**WHAT YOU WILL DO**
Return every record in full. Match each one exactly.

━━ INFORMATION SHOWN ━━

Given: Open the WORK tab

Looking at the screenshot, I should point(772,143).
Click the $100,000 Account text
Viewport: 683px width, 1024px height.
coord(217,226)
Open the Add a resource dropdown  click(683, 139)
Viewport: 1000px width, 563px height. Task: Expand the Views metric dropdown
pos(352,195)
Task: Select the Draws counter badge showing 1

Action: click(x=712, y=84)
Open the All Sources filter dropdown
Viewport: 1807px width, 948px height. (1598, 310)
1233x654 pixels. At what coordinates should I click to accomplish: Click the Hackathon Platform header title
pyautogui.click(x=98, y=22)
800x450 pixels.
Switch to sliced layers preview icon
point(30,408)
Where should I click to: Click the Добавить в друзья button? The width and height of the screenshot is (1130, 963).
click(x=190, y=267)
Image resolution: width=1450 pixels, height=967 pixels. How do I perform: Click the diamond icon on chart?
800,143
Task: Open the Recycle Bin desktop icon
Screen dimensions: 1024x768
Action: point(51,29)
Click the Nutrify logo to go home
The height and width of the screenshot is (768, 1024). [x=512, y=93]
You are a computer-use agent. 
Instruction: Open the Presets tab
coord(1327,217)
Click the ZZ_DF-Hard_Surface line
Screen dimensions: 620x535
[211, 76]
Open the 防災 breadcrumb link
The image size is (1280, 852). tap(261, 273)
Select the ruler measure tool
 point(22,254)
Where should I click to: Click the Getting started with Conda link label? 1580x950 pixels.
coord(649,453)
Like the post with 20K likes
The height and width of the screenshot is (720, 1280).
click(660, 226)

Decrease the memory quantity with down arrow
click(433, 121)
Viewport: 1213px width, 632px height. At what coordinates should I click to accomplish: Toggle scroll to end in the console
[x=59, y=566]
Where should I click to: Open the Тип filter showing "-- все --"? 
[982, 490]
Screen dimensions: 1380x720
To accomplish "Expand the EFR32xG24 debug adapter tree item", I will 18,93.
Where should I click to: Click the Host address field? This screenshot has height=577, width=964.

━━━

**TASK ANSWER**
Given: Open the WORK tab

Looking at the screenshot, I should point(772,143).
Click the $100,000 Account text
Viewport: 683px width, 1024px height.
coord(217,226)
Open the Add a resource dropdown  click(683, 139)
Viewport: 1000px width, 563px height. Task: Expand the Views metric dropdown
pos(352,195)
Task: Select the Draws counter badge showing 1

Action: click(x=712, y=84)
Open the All Sources filter dropdown
Viewport: 1807px width, 948px height. (1598, 310)
1233x654 pixels. At what coordinates should I click to accomplish: Click the Hackathon Platform header title
pyautogui.click(x=98, y=22)
800x450 pixels.
Switch to sliced layers preview icon
point(30,408)
Where should I click to: Click the Добавить в друзья button? The width and height of the screenshot is (1130, 963).
click(x=190, y=267)
Image resolution: width=1450 pixels, height=967 pixels. How do I perform: Click the diamond icon on chart?
800,143
Task: Open the Recycle Bin desktop icon
Screen dimensions: 1024x768
Action: point(51,29)
Click the Nutrify logo to go home
The height and width of the screenshot is (768, 1024). [x=512, y=93]
You are a computer-use agent. 
Instruction: Open the Presets tab
coord(1327,217)
Click the ZZ_DF-Hard_Surface line
Screen dimensions: 620x535
[211, 76]
Open the 防災 breadcrumb link
The image size is (1280, 852). tap(261, 273)
Select the ruler measure tool
 point(22,254)
Where should I click to: Click the Getting started with Conda link label? 1580x950 pixels.
coord(649,453)
Like the post with 20K likes
The height and width of the screenshot is (720, 1280).
click(660, 226)

Decrease the memory quantity with down arrow
click(433, 121)
Viewport: 1213px width, 632px height. At what coordinates should I click to accomplish: Toggle scroll to end in the console
[x=59, y=566]
Where should I click to: Open the Тип filter showing "-- все --"? 
[982, 490]
Screen dimensions: 1380x720
To accomplish "Expand the EFR32xG24 debug adapter tree item", I will 18,93.
Where should I click to: Click the Host address field? This screenshot has height=577, width=964.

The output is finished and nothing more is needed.